(Stored items)

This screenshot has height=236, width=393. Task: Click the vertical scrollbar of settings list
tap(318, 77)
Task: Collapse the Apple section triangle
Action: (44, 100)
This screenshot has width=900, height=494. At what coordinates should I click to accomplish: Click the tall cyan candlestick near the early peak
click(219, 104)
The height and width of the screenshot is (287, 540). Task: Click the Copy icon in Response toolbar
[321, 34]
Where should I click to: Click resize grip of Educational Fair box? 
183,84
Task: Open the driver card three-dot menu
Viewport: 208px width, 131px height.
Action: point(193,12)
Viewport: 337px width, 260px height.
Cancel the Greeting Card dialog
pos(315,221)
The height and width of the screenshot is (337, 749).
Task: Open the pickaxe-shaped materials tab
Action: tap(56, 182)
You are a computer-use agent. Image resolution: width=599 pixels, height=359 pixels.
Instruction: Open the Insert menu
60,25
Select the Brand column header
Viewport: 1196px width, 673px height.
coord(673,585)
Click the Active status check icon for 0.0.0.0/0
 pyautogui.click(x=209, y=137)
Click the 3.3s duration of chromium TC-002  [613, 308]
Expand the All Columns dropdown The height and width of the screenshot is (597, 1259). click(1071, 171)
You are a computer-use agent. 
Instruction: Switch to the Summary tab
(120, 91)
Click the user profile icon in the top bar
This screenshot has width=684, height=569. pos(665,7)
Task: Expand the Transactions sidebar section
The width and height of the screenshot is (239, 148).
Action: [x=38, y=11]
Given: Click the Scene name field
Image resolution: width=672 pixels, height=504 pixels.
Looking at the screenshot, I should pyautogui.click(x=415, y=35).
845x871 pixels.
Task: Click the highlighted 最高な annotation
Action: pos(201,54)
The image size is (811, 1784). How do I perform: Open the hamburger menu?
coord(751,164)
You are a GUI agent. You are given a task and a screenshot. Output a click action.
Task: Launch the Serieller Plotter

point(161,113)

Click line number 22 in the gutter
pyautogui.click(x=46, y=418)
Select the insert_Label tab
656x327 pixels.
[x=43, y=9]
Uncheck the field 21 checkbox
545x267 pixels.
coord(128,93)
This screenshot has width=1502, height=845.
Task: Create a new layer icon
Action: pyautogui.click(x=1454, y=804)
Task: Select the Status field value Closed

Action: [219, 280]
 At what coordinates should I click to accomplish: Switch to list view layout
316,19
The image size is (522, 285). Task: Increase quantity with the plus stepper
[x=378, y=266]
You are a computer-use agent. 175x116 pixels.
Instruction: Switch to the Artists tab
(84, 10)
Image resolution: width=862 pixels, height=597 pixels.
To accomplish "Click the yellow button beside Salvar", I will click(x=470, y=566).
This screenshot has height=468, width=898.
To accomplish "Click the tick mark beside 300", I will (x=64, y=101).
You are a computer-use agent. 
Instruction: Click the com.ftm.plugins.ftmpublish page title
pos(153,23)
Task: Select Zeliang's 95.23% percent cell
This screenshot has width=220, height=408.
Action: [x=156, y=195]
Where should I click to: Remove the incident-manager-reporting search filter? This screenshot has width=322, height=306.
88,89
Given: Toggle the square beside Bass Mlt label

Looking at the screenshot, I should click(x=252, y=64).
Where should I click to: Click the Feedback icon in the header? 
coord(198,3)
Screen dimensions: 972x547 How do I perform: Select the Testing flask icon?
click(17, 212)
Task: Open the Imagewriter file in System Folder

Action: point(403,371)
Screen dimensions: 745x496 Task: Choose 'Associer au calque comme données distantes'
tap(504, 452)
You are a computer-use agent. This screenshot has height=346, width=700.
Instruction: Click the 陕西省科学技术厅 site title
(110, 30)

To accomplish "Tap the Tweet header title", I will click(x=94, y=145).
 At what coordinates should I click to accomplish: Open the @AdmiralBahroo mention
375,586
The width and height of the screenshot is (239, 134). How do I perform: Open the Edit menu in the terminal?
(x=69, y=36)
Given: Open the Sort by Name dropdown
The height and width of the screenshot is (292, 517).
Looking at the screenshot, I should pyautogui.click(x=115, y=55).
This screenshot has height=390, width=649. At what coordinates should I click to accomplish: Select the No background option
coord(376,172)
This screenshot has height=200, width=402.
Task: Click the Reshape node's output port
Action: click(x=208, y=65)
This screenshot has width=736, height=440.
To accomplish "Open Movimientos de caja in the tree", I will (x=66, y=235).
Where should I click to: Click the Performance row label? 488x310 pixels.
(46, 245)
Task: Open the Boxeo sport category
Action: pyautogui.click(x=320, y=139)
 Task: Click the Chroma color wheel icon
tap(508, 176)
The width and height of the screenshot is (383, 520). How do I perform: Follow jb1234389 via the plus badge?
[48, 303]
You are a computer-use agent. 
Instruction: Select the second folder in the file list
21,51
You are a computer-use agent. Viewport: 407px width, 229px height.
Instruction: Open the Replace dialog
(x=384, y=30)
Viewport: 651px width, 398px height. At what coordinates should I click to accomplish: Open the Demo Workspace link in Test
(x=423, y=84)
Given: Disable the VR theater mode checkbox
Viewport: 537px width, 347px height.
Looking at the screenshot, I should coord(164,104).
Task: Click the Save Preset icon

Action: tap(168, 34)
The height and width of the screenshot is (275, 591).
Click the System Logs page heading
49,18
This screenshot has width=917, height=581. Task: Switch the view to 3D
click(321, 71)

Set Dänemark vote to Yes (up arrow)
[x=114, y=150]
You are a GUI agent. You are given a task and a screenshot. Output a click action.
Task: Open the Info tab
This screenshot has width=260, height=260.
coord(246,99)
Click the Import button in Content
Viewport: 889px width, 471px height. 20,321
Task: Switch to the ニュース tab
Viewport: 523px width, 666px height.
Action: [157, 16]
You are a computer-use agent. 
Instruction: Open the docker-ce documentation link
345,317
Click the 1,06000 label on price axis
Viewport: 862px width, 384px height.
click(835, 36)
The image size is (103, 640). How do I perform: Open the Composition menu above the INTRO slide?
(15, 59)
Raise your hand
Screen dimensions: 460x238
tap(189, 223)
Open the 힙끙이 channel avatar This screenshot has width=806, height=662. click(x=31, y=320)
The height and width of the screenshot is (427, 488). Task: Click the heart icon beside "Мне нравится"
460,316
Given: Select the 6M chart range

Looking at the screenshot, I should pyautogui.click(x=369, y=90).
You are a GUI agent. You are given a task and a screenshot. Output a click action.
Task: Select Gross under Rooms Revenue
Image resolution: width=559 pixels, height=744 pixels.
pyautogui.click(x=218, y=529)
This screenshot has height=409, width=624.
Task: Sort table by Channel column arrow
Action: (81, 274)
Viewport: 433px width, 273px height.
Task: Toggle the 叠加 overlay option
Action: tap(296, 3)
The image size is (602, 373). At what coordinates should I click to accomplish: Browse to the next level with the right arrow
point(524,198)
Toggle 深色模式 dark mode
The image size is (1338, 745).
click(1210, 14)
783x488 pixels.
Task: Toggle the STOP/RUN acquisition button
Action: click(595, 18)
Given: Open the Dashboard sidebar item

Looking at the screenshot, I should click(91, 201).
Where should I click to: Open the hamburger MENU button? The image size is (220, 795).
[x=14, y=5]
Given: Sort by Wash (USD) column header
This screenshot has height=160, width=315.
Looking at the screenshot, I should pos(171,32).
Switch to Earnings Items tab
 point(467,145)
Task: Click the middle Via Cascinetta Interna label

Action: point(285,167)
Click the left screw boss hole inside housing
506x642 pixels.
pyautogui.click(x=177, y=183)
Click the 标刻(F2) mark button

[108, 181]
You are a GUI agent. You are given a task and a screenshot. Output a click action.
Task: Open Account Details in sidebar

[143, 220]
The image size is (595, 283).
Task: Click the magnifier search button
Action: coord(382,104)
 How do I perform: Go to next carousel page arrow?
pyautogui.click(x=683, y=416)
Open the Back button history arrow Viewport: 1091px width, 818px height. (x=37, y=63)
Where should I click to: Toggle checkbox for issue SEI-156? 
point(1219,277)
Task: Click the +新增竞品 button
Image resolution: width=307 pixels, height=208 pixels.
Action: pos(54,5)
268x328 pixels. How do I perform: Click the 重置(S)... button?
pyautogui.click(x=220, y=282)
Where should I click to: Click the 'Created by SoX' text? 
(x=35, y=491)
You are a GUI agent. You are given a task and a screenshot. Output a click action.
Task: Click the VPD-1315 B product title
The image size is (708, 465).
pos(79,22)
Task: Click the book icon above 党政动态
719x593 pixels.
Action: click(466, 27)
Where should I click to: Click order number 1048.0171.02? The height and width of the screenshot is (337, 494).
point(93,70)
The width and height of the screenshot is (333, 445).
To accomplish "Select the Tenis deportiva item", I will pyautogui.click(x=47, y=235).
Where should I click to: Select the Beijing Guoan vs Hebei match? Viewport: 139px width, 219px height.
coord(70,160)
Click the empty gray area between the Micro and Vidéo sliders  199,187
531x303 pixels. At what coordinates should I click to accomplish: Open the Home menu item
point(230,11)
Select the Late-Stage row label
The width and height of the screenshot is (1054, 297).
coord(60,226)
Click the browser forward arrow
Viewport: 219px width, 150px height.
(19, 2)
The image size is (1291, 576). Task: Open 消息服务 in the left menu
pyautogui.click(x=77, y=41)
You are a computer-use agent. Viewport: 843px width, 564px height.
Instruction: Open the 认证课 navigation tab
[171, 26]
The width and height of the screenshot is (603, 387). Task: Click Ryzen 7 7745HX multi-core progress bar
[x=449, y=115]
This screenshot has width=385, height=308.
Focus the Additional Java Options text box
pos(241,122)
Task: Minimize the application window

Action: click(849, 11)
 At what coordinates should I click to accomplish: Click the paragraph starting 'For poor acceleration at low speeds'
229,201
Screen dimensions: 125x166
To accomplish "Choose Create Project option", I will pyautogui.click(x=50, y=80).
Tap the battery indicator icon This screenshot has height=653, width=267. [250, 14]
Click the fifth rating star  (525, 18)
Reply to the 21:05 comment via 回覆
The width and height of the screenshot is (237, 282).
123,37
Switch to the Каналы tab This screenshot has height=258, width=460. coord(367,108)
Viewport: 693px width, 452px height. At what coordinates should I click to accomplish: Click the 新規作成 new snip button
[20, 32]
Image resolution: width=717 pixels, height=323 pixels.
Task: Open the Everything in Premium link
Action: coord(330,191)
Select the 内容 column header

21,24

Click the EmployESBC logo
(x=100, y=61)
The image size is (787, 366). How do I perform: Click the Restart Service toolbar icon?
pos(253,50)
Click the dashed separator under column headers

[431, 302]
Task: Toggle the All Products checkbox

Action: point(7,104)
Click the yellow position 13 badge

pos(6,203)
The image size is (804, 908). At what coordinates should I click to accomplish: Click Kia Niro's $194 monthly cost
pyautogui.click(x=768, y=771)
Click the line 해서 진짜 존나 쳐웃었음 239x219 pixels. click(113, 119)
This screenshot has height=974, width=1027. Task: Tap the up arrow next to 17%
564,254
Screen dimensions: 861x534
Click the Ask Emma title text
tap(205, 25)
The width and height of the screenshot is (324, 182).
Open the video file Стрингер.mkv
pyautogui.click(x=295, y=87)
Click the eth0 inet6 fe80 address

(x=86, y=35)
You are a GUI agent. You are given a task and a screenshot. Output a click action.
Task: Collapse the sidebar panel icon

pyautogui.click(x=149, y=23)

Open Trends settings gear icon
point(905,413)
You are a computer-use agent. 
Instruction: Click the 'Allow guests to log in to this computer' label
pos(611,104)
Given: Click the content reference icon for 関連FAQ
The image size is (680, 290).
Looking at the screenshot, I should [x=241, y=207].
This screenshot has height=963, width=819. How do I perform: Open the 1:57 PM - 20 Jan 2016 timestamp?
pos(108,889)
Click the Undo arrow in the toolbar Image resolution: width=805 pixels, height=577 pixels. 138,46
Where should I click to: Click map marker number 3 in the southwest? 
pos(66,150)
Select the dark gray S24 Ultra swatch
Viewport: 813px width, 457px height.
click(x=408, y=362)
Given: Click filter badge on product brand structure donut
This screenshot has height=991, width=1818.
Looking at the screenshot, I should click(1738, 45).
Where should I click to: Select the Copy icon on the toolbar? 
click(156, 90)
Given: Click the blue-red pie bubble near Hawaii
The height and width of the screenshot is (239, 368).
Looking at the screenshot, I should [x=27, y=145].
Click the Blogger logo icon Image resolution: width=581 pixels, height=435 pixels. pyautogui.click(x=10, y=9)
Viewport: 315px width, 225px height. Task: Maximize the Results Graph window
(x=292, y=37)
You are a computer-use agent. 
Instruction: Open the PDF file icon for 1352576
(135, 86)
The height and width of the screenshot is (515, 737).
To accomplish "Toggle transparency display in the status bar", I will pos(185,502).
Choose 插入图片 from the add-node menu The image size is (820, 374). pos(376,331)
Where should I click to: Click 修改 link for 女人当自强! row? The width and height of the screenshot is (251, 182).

WHAT TO DO:
Give the count of lines in the data that contain the word "will", and write nothing besides it.

WRITTEN SOLUTION:
7